= Goods and Services Tax (New Zealand) =

New Zealand tax

Goods and Services Tax (GST; Tāke hokohoko) is a value-added tax or consumption tax for goods and services consumed in New Zealand.

GST in New Zealand is designed to be a broad-based system with few exemptions, such as for rents collected on residential rental properties, donations, precious metals and financial services. It normally makes up around 30% of tax revenue in New Zealand.

The rate for GST, effective since 1 October 2010 is 15%. This 15% tax is applied to the final price of the product or service being purchased and goods and services are advertised as GST inclusive.
Reduced rate GST (9%) applies to hotel accommodation on a long-term basis (longer than 4 weeks).
Zero rate GST (0%) applies to exports and related services; land transactions; international transportation.
Financial services, real estate and precious metals are also exempt.

==History==
GST was introduced on 1 October 1986 by the Minister of Finance, Roger Douglas, at a rate of 10% on goods and services, during a series of controversial economic reforms undertaken by the Fourth Labour Government known as Rogernomics. It was introduced in conjunction with compensating changes to personal income tax rates and removal of many excise taxes on imported goods. It replaced existing sales taxes for goods and services. In 1989, GST was increased to 12.5%, near the end of the Fourth Labour Government. In 2010, GST was raised again by the Fifth National Government, taking GST to 15%.

==Operation==
GST-registered organisations and individuals pay GST only on the difference between GST-liable sales and GST-liable supplies (i.e., they pay GST on the difference between what they sell and what they buy: income less expenditure). This is accomplished by reconciling GST received (through sales) and GST paid (through purchases) at regular periods (typically every two months, with some qualifying companies opting for one-month or six-month periods), then either paying the difference to the Inland Revenue Department (IRD) if the GST collected on sales is higher or receiving a refund from IRD if the GST paid on purchases is higher.

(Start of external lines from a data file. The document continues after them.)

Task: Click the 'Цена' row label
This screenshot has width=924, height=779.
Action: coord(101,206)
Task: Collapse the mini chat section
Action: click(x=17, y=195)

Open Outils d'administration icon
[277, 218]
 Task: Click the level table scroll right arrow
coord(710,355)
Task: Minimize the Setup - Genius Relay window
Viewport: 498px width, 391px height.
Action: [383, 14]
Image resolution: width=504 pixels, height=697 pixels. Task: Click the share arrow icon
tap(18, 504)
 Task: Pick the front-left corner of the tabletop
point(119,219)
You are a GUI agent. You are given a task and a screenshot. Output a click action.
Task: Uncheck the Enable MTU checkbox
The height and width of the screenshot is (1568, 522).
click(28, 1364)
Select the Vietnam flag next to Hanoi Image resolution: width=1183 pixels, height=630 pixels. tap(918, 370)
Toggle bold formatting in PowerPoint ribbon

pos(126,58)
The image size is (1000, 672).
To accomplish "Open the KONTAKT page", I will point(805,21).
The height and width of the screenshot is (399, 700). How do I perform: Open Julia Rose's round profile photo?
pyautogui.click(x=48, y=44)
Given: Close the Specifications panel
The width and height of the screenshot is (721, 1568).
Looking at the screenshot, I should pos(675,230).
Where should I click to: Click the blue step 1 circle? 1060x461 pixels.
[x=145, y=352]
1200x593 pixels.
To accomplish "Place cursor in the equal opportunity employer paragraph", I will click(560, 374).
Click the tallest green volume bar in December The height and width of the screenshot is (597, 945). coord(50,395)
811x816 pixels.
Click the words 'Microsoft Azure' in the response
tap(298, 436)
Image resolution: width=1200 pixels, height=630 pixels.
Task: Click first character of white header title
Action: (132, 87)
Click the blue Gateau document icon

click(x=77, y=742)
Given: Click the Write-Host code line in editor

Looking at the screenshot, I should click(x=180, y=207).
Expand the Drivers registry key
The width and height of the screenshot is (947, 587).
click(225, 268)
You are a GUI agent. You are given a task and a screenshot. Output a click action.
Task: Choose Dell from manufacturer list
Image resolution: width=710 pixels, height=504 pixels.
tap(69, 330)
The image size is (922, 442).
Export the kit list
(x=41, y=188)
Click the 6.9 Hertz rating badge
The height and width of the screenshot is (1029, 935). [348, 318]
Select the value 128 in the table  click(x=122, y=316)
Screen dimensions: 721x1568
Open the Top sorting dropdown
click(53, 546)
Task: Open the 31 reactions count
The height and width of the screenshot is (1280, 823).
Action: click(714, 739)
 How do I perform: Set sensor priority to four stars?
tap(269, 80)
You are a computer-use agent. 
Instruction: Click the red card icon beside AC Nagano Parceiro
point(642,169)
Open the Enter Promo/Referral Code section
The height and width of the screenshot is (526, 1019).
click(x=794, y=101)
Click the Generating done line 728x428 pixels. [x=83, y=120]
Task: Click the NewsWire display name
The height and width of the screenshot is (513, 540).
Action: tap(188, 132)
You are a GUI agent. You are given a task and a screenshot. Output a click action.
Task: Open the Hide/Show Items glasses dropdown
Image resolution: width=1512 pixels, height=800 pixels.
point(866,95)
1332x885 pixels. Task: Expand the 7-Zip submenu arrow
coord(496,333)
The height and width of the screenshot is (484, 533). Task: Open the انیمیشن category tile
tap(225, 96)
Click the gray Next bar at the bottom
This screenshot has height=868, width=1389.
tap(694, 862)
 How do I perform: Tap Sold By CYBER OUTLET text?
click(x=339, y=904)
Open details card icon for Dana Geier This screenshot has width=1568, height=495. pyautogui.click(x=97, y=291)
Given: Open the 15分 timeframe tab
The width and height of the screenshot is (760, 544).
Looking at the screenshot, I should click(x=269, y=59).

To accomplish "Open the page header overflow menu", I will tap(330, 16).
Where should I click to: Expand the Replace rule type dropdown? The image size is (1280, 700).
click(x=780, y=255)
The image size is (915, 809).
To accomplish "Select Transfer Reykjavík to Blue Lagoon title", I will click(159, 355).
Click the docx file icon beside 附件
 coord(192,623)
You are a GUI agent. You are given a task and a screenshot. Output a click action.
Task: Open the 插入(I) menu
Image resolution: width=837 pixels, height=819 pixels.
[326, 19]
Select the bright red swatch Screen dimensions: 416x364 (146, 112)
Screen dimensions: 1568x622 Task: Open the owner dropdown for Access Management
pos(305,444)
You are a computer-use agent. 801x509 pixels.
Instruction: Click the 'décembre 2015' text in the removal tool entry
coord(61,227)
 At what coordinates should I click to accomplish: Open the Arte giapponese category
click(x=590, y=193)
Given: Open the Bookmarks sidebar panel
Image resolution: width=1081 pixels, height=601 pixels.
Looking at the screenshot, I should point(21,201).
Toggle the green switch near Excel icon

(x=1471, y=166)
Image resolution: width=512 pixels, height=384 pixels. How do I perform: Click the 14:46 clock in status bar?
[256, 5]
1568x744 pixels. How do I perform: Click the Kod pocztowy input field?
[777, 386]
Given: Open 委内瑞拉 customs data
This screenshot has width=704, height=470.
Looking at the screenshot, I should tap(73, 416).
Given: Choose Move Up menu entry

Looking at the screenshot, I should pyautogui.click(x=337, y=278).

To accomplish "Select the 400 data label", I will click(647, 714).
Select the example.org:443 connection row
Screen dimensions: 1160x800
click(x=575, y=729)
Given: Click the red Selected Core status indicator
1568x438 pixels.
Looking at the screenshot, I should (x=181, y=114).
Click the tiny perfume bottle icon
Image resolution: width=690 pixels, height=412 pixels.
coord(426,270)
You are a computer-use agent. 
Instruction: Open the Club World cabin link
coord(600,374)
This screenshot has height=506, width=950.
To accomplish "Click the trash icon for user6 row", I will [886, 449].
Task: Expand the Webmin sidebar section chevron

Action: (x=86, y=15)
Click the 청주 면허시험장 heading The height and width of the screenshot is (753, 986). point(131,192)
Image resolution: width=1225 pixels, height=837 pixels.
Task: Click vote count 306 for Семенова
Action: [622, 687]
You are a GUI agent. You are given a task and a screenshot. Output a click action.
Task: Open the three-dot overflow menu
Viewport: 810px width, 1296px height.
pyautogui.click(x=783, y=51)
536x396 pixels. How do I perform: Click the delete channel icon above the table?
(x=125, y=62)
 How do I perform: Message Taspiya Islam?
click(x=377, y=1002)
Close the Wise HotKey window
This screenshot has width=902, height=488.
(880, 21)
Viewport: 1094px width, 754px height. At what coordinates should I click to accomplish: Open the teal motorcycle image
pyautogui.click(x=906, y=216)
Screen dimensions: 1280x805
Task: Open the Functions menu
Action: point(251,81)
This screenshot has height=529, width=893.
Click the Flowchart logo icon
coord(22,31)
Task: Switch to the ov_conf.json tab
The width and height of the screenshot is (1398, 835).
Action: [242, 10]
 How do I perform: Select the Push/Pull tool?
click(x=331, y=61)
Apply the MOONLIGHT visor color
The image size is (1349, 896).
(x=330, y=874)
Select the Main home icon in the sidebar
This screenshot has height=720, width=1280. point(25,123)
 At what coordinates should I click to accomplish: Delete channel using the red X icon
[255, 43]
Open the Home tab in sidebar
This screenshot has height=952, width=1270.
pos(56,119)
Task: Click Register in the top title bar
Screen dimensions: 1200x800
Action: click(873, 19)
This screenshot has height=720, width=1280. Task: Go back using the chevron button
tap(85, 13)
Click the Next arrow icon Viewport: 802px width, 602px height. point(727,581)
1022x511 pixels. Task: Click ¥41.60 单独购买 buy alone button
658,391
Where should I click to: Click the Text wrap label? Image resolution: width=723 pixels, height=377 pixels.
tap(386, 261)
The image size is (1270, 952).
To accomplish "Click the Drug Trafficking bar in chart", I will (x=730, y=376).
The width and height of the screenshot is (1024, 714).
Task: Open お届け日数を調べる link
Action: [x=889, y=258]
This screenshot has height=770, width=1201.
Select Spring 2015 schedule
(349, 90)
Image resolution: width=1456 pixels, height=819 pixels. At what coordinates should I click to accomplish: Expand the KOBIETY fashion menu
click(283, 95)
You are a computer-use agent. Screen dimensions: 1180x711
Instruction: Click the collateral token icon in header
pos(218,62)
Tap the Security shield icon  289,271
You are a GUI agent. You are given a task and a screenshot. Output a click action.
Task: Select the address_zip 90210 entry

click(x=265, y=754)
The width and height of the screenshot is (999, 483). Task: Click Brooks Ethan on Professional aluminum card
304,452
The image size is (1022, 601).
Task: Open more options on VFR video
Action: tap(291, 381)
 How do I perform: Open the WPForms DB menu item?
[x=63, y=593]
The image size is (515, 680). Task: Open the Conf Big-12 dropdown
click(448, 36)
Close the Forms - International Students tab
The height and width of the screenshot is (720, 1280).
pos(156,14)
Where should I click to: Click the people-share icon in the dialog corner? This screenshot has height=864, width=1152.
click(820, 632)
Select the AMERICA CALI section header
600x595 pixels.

Businesses exporting goods and services from New Zealand are entitled to "zero-rate" such products: effectively, they charge GST at 0%. This permits the business to claim back the input GST, but the eventual, non-New Zealand based consumer does not pay the tax (businesses that produce GST-exempt supplies are not able to claim back input GST).

Because businesses claim back their input GST, the GST-inclusive price is usually irrelevant for business purchasing-decisions, other than in relation to cash-flow issues. Consequently, wholesalers often state prices exclusive of GST, but must collect the full, GST-inclusive price when they make the sale and must account to the IRD for the GST so collected.

Various online calculators may assist individuals and small businesses in determining GST-inclusive and GST-exclusive amounts.

==GST threshold==
Persons or entities with annual turnover less than $60,000 do not have to register for GST, though they may still choose to do so. This threshold has increased three times since the introduction of GST in 1986.

| Effective date | GST threshold | CPI-adjusted (Q1 2026) |
|---|---|---|
| 1 October 1986 | $24,000 | $75,707 |
| 1 October 1990 | $30,000 | $68,092 |
| 1 October 2000 | $40,000 | $76,333 |
| 1 April 2009 | $60,000 | $91,625 |

== Digital services supplied by offshore companies ==
On 1 October 2016, the taxation of digital ('remote') services supplied by offshore companies (non-New Zealand) to consumers based in New Zealand changed. Since that date, a GST of 15% (dubbed the 'Netflix Tax') is applied to all supplies from offshore digital service suppliers to New Zealand-based consumers. It is the supplier's responsibility to apply, collect and remit the new GST to New Zealand's Inland Revenue Department.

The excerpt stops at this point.